Most games that came after WoW – specially the so-called WoW-clones – tried to copy the “supposed” qualities from WoW – like catering to casuals, dungeon finders, etc – but those aren’t qualities. And thus the clones failed.
This is like revisionist history, written by the winning side in the war. Let’s look at some facts about why WoW succeeded and those other clones “failed”.
First WoW came out at a time when the amount of competition is had to face was small. Really small. And Blizzard at that time, on the back of it’s very popular RTS games had a ton of money. They were a resource rich company.
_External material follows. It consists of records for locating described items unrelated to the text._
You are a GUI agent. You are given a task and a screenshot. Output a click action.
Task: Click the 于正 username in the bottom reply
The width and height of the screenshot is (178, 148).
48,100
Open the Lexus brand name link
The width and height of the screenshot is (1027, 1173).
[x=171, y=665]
So WoW piggybacked off the success of Warcraft and Starcraft and people bought it..but WoW also had a ton of money to advertise, something most companies can’t do. Because of this, WoW was uniquely positioned to get 12.4 million people.
Do you think WoW had more “depth” of gameplay than say Guild Wars 1 which came out about the same time…I don’t. But then, Guild Wars 1 was a first product from a company that didn’t have an advertising budget. There was no way they could throw the resources to beat WoW.
And because WoW at that point had millions of subscribers at $15 a month (do the math one day) they ALWAYS had a financial advantage over any competitor, particularly because of the head start in content.
Games like Warhammer and AoC didn’t do badly because they were worse than WoW or had less depth than WoW. They did badly because they ran out of money and had to launch early when they were full of bugs. WoW was also full of bugs, but there was no WoW to go back to when WoW launched. Everyone was full of bugs.
WoW is successful for two reasons. First it was in the right place at the right time and two, it was so rich compared to other companies it could advertise it’s kitten off.
You can believe it’s a superior game all you want, but it certainly wasn’t that good at launch. They just had the money and income to fix it. Other games didn’t stand a chance.
Later on new games failed because of how many people never wanted to go back to WoW again.That ship had sailed.
For people who like it no one can catch up, but there are very likely far more people who dislike WoW than like it.
WoW had at it’s peak 12.4 million subscribers across the entire world. You may think that’s a lot of players, but it’s actually a pretty small percentage of gamers. There are a whole lot of people who would rather gnaw off their own leg than play WoW.
Saying WoW is popular because it’s a good game or it has depth is like saying McDonalds is fine dining because it’s so successful.
I see the definition of grind is up for grabs again.
Oh, yeah. But then, it always is in every MMO. Grind is a subjective term that also has a generally understood meaning. It’s the subjective part that everyone disagrees on. Fanboys will always claim their fave game has no grind and disgruntled players usually have it as a major complaint. Even when the context usage is clear, there will be differences of opinion because that subjective sense is always there. The ability to be truly, completely objective is extremely difficult, if not impossible. Everyone has perceptions and biases that are always in play whether or not this is consciously realized.
i popped up only to say that when some people come to age for voting they will be doomed to be utterly disappointed^^
also the nay sayer in this forum are reaching a level so low that i don’t even understand where the bottom is.
if you are so disappointed, stop playing and move on! my god you all are like stalker ex-boyfriends!